■ EXERCISE ■
Take each line of the data that contains the string "agent" and copy it.

■ MATERIAL SHOWN ■
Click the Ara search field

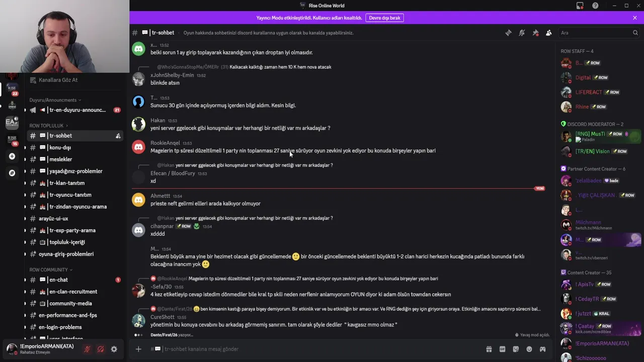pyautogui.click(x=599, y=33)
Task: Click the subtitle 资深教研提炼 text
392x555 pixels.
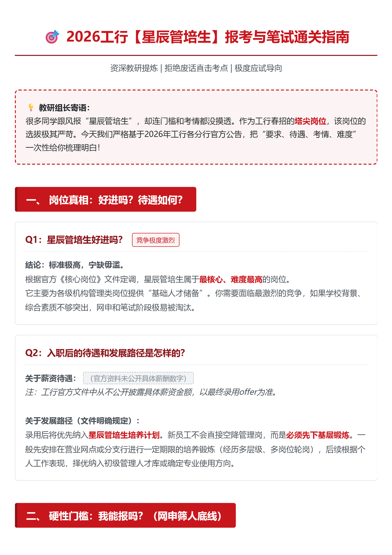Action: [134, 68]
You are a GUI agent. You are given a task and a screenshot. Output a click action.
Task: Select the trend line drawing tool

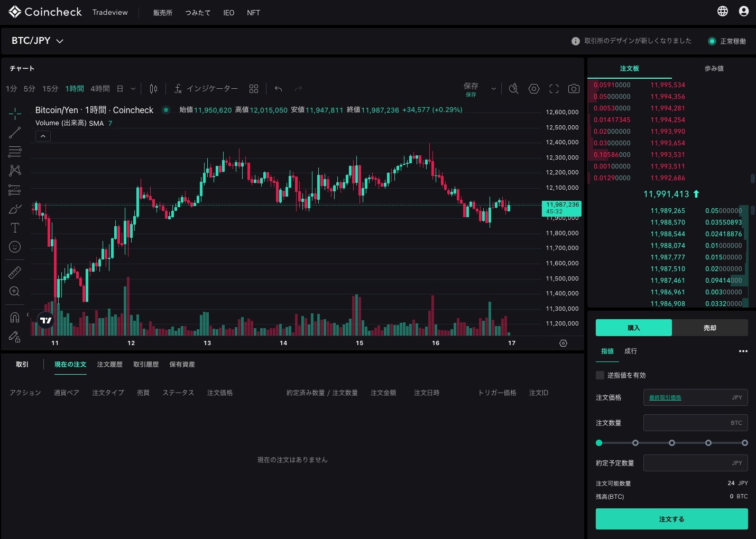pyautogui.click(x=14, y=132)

--

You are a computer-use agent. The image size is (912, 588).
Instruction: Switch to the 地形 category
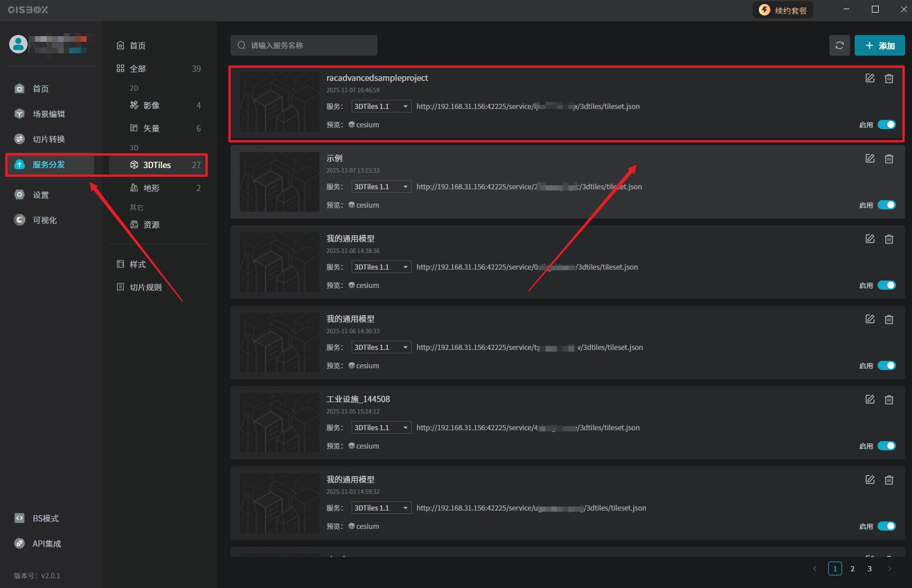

■ REPLY ■
You are a GUI agent. You are given a task and a screenshot. Output a click action.
You are a computer-use agent. The image size is (912, 588).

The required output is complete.